Request: Transcribe every line of the material below, keeping each one identical to the original.

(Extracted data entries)
--
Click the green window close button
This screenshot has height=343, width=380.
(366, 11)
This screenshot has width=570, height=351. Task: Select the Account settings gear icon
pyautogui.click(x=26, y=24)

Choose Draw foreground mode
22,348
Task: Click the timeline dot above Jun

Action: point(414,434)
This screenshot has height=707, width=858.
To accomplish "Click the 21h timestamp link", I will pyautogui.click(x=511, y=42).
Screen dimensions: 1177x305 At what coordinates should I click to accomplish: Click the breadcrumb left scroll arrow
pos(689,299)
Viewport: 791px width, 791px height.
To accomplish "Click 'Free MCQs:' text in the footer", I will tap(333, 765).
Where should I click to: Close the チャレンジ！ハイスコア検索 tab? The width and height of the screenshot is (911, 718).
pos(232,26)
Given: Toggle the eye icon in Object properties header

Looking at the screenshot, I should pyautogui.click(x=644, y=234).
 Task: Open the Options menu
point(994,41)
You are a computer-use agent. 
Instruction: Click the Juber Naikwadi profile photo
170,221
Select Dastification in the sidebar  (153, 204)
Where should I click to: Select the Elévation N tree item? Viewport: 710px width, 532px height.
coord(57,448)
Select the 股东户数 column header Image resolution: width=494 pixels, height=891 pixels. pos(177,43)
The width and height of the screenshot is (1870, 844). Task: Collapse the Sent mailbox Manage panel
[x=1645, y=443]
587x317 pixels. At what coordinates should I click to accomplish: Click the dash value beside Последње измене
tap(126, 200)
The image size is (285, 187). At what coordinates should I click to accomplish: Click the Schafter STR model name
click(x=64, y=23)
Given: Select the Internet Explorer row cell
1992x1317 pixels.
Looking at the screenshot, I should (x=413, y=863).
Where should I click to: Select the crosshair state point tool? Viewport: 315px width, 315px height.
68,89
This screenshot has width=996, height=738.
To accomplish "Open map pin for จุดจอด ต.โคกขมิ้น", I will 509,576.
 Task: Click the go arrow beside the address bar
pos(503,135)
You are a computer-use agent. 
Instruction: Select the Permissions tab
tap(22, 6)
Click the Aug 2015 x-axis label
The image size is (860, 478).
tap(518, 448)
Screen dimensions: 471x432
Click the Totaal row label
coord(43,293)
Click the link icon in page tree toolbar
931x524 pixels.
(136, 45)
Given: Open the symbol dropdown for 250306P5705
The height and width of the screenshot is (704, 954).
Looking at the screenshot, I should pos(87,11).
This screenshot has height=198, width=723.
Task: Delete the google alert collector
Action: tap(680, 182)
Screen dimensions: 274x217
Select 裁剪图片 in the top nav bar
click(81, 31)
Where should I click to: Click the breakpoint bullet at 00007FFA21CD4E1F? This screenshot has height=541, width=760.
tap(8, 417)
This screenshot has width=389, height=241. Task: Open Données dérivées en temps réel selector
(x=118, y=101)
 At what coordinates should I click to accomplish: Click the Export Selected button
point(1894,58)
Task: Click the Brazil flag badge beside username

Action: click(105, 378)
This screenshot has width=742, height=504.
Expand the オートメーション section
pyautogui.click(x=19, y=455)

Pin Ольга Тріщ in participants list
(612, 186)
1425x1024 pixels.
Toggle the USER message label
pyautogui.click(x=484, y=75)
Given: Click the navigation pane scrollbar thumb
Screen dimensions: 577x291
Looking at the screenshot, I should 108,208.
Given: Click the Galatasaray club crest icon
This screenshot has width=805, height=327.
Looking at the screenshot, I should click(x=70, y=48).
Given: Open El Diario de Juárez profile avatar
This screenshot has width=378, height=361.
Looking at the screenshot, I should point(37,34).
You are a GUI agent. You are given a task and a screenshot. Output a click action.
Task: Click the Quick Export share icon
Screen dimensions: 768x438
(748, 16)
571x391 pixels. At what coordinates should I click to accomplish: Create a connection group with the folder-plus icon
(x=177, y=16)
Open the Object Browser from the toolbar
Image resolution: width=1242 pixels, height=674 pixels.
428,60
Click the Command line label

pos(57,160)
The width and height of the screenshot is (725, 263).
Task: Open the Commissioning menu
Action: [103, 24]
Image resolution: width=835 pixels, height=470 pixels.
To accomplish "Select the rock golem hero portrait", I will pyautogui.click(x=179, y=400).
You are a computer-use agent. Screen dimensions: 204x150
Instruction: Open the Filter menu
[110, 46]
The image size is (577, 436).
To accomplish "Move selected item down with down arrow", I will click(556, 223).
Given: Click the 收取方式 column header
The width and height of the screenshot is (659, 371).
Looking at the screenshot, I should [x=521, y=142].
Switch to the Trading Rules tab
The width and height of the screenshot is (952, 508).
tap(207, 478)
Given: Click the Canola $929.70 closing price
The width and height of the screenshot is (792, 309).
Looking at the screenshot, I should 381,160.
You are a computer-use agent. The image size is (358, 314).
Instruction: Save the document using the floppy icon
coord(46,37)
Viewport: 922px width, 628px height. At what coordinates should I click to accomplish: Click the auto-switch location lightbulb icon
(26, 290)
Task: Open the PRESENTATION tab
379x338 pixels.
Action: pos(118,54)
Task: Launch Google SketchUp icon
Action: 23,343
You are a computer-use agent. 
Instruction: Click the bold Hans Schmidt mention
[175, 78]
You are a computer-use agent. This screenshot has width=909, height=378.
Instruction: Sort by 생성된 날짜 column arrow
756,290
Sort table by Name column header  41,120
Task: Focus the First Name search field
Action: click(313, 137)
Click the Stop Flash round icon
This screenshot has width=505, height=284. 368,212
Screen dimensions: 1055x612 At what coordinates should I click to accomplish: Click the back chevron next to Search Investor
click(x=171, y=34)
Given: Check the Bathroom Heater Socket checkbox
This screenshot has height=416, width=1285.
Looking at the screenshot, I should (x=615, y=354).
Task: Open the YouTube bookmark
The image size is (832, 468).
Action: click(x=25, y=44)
--
Solution below:
Click the green window close button
This screenshot has height=343, width=380.
(366, 11)
This screenshot has width=570, height=351. Task: Select the Account settings gear icon
pyautogui.click(x=26, y=24)

Choose Draw foreground mode
22,348
Task: Click the timeline dot above Jun

Action: point(414,434)
This screenshot has height=707, width=858.
To accomplish "Click the 21h timestamp link", I will pyautogui.click(x=511, y=42).
Screen dimensions: 1177x305 At what coordinates should I click to accomplish: Click the breadcrumb left scroll arrow
pos(689,299)
Viewport: 791px width, 791px height.
To accomplish "Click 'Free MCQs:' text in the footer", I will tap(333, 765).
Where should I click to: Close the チャレンジ！ハイスコア検索 tab? The width and height of the screenshot is (911, 718).
pos(232,26)
Given: Toggle the eye icon in Object properties header

Looking at the screenshot, I should pyautogui.click(x=644, y=234).
 Task: Open the Options menu
point(994,41)
You are a computer-use agent. 
Instruction: Click the Juber Naikwadi profile photo
170,221
Select Dastification in the sidebar  (153, 204)
Where should I click to: Select the Elévation N tree item? Viewport: 710px width, 532px height.
coord(57,448)
Select the 股东户数 column header Image resolution: width=494 pixels, height=891 pixels. pos(177,43)
The width and height of the screenshot is (1870, 844). Task: Collapse the Sent mailbox Manage panel
[x=1645, y=443]
587x317 pixels. At what coordinates should I click to accomplish: Click the dash value beside Последње измене
tap(126, 200)
The image size is (285, 187). At what coordinates should I click to accomplish: Click the Schafter STR model name
click(x=64, y=23)
Given: Select the Internet Explorer row cell
1992x1317 pixels.
Looking at the screenshot, I should (x=413, y=863).
Where should I click to: Select the crosshair state point tool? Viewport: 315px width, 315px height.
68,89
This screenshot has width=996, height=738.
To accomplish "Open map pin for จุดจอด ต.โคกขมิ้น", I will 509,576.
 Task: Click the go arrow beside the address bar
pos(503,135)
You are a computer-use agent. 
Instruction: Select the Permissions tab
tap(22, 6)
Click the Aug 2015 x-axis label
The image size is (860, 478).
tap(518, 448)
Screen dimensions: 471x432
Click the Totaal row label
coord(43,293)
Click the link icon in page tree toolbar
931x524 pixels.
(136, 45)
Given: Open the symbol dropdown for 250306P5705
The height and width of the screenshot is (704, 954).
Looking at the screenshot, I should pos(87,11).
This screenshot has height=198, width=723.
Task: Delete the google alert collector
Action: tap(680, 182)
Screen dimensions: 274x217
Select 裁剪图片 in the top nav bar
click(81, 31)
Where should I click to: Click the breakpoint bullet at 00007FFA21CD4E1F? This screenshot has height=541, width=760.
tap(8, 417)
This screenshot has width=389, height=241. Task: Open Données dérivées en temps réel selector
(x=118, y=101)
 At what coordinates should I click to accomplish: Click the Export Selected button
point(1894,58)
Task: Click the Brazil flag badge beside username

Action: click(105, 378)
This screenshot has width=742, height=504.
Expand the オートメーション section
pyautogui.click(x=19, y=455)

Pin Ольга Тріщ in participants list
(612, 186)
1425x1024 pixels.
Toggle the USER message label
pyautogui.click(x=484, y=75)
Given: Click the navigation pane scrollbar thumb
Screen dimensions: 577x291
Looking at the screenshot, I should 108,208.
Given: Click the Galatasaray club crest icon
This screenshot has width=805, height=327.
Looking at the screenshot, I should click(x=70, y=48).
Given: Open El Diario de Juárez profile avatar
This screenshot has width=378, height=361.
Looking at the screenshot, I should point(37,34).
You are a GUI agent. You are given a task and a screenshot. Output a click action.
Task: Click the Quick Export share icon
Screen dimensions: 768x438
(748, 16)
571x391 pixels. At what coordinates should I click to accomplish: Create a connection group with the folder-plus icon
(x=177, y=16)
Open the Object Browser from the toolbar
Image resolution: width=1242 pixels, height=674 pixels.
428,60
Click the Command line label

pos(57,160)
The width and height of the screenshot is (725, 263).
Task: Open the Commissioning menu
Action: [103, 24]
Image resolution: width=835 pixels, height=470 pixels.
To accomplish "Select the rock golem hero portrait", I will pyautogui.click(x=179, y=400).
You are a computer-use agent. Screen dimensions: 204x150
Instruction: Open the Filter menu
[110, 46]
The image size is (577, 436).
To accomplish "Move selected item down with down arrow", I will click(556, 223).
Given: Click the 收取方式 column header
The width and height of the screenshot is (659, 371).
Looking at the screenshot, I should [x=521, y=142].
Switch to the Trading Rules tab
The width and height of the screenshot is (952, 508).
tap(207, 478)
Given: Click the Canola $929.70 closing price
The width and height of the screenshot is (792, 309).
Looking at the screenshot, I should 381,160.
You are a computer-use agent. The image size is (358, 314).
Instruction: Save the document using the floppy icon
coord(46,37)
Viewport: 922px width, 628px height. At what coordinates should I click to accomplish: Click the auto-switch location lightbulb icon
(26, 290)
Task: Open the PRESENTATION tab
379x338 pixels.
Action: pos(118,54)
Task: Launch Google SketchUp icon
Action: 23,343
You are a computer-use agent. 
Instruction: Click the bold Hans Schmidt mention
[175, 78]
You are a computer-use agent. This screenshot has width=909, height=378.
Instruction: Sort by 생성된 날짜 column arrow
756,290
Sort table by Name column header  41,120
Task: Focus the First Name search field
Action: click(313, 137)
Click the Stop Flash round icon
This screenshot has width=505, height=284. 368,212
Screen dimensions: 1055x612 At what coordinates should I click to accomplish: Click the back chevron next to Search Investor
click(x=171, y=34)
Given: Check the Bathroom Heater Socket checkbox
This screenshot has height=416, width=1285.
Looking at the screenshot, I should (x=615, y=354).
Task: Open the YouTube bookmark
The image size is (832, 468).
Action: click(x=25, y=44)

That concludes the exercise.